Stored data entries

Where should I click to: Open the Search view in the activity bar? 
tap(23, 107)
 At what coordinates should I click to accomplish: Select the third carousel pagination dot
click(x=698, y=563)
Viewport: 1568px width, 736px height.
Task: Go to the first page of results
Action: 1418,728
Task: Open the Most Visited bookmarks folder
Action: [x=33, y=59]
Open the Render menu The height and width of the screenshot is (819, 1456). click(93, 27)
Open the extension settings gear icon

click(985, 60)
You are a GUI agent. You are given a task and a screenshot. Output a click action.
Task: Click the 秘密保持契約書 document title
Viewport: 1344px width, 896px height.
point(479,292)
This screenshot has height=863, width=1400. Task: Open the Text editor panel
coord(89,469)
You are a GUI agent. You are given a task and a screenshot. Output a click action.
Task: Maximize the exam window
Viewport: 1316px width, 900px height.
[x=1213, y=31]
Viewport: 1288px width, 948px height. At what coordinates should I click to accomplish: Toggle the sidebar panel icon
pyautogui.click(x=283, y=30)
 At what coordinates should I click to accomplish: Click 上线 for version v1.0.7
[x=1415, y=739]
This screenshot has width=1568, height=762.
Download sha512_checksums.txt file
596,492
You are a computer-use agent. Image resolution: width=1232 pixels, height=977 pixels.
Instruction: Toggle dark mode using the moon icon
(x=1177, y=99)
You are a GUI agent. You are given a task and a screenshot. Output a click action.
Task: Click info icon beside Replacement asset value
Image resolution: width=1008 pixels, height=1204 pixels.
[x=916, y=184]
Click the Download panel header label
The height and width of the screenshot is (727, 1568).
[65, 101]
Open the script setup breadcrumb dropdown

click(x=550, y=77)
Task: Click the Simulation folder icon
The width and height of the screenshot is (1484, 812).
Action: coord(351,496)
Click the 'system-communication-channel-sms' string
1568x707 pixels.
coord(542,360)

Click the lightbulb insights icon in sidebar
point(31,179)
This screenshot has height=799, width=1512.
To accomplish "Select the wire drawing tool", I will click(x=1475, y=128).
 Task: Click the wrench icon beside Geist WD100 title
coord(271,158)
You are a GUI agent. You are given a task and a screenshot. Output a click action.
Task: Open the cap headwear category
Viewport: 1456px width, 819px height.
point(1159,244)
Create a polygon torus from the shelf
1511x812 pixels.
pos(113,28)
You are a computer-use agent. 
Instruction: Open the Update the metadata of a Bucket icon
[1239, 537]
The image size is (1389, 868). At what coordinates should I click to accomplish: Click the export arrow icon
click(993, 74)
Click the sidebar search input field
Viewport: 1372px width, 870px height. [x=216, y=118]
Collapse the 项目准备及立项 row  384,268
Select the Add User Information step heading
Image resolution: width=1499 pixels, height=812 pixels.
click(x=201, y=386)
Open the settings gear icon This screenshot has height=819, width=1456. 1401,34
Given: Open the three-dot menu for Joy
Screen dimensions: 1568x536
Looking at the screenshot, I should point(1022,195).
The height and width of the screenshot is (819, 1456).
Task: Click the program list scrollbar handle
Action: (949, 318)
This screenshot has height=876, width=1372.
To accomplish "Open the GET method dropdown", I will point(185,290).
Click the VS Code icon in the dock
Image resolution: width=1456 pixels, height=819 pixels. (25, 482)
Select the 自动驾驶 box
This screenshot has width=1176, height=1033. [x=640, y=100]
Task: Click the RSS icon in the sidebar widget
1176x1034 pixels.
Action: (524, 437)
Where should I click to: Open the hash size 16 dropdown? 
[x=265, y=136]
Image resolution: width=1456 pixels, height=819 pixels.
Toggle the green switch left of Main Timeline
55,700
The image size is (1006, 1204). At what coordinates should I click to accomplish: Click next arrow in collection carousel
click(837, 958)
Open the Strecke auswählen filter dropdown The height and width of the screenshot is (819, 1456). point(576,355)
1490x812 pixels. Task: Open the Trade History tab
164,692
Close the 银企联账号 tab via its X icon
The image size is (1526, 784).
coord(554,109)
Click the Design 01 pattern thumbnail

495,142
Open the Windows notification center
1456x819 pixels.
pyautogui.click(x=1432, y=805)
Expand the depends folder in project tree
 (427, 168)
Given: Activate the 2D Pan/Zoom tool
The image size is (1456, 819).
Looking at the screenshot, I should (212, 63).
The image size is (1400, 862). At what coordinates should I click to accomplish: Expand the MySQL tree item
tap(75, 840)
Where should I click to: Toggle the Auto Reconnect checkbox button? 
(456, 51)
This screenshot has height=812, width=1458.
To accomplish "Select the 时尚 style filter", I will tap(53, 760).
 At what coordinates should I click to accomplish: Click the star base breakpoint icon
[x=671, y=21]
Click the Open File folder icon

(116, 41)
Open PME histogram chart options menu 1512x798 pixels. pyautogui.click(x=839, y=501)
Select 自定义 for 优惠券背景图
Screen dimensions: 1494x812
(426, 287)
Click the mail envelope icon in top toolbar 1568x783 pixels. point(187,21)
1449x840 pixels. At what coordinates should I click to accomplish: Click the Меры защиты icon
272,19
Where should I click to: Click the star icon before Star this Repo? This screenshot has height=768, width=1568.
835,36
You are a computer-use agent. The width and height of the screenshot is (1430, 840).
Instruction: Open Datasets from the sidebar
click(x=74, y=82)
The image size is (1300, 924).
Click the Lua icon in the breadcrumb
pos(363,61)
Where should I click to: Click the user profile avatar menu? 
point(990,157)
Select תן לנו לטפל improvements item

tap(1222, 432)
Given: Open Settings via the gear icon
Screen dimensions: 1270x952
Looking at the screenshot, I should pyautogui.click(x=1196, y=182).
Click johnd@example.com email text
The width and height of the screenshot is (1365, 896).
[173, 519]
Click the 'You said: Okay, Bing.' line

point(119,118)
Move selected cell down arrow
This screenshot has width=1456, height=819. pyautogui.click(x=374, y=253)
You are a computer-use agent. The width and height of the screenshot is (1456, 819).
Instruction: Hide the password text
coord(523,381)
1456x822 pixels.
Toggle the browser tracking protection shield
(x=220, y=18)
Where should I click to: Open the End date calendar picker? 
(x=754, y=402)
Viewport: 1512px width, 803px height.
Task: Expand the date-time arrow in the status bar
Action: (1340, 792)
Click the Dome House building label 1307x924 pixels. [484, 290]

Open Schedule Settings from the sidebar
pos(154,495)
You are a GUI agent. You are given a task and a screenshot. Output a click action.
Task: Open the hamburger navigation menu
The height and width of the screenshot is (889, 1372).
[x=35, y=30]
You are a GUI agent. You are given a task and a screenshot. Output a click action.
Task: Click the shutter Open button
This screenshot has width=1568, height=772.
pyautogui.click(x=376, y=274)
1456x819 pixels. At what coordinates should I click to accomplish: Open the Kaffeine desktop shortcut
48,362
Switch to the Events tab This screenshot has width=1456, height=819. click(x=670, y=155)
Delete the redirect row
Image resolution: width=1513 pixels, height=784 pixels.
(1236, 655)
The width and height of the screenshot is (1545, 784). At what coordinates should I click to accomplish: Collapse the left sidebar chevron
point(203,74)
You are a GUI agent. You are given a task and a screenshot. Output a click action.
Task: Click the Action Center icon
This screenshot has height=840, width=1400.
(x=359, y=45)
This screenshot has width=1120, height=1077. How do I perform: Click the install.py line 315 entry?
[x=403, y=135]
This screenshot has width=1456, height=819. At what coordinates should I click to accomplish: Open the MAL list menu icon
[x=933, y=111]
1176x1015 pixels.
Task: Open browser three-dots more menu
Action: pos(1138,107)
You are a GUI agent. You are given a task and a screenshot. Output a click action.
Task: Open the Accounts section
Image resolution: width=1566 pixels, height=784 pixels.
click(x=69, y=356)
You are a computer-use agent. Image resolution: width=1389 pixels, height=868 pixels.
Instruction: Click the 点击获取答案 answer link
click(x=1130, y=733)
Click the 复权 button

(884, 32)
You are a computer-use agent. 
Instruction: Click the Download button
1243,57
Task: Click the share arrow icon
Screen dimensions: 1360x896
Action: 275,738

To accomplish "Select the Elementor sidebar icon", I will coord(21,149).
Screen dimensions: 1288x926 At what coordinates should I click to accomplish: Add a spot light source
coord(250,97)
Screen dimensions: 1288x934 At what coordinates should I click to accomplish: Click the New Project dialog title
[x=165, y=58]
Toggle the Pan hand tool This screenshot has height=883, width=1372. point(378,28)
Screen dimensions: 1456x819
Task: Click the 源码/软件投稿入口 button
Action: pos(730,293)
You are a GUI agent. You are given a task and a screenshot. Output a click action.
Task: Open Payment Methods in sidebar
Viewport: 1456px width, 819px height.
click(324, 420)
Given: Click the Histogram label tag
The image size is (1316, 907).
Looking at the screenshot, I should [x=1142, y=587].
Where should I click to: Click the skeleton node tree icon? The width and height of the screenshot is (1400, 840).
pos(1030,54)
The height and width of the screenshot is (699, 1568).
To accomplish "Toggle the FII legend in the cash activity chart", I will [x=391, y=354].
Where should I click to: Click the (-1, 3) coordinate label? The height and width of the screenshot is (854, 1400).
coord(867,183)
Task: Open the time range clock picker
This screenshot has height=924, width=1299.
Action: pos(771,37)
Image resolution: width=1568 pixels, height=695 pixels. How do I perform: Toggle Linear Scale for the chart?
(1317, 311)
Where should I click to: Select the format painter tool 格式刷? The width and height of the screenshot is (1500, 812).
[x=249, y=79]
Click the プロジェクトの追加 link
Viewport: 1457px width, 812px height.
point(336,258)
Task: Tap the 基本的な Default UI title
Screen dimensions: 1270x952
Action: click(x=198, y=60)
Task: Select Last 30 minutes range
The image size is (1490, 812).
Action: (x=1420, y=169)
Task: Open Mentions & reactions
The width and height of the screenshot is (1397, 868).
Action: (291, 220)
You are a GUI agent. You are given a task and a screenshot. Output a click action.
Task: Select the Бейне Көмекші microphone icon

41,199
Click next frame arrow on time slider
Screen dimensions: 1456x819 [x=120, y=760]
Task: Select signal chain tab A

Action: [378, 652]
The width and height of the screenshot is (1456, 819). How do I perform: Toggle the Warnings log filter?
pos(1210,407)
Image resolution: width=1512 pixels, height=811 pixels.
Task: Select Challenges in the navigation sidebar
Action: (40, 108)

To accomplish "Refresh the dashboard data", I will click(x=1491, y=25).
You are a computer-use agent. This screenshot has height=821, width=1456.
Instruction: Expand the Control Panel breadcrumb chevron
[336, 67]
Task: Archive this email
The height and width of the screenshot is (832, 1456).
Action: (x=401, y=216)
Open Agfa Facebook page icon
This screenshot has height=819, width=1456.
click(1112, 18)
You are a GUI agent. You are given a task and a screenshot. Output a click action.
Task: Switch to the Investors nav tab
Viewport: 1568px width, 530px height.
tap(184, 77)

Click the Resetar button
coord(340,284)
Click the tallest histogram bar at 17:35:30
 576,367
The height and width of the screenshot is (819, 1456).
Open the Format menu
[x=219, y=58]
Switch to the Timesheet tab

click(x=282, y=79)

§ **WHAT IS EXPECTED**
The expected answer is a copy of each line in the records that holds the word "computer".

§ **OUTPUT BELOW**
You are a computer-use agent. Image resolution: width=1232 pixels, height=977 pixels.
You are a computer-use agent. 
You are a computer-use agent. The width and height of the screenshot is (1430, 840).
You are a computer-use agent. The width and height of the screenshot is (1456, 819).
You are a computer-use agent. Image resolution: width=1389 pixels, height=868 pixels.
You are a computer-use agent. 
You are a computer-use agent. This screenshot has height=821, width=1456.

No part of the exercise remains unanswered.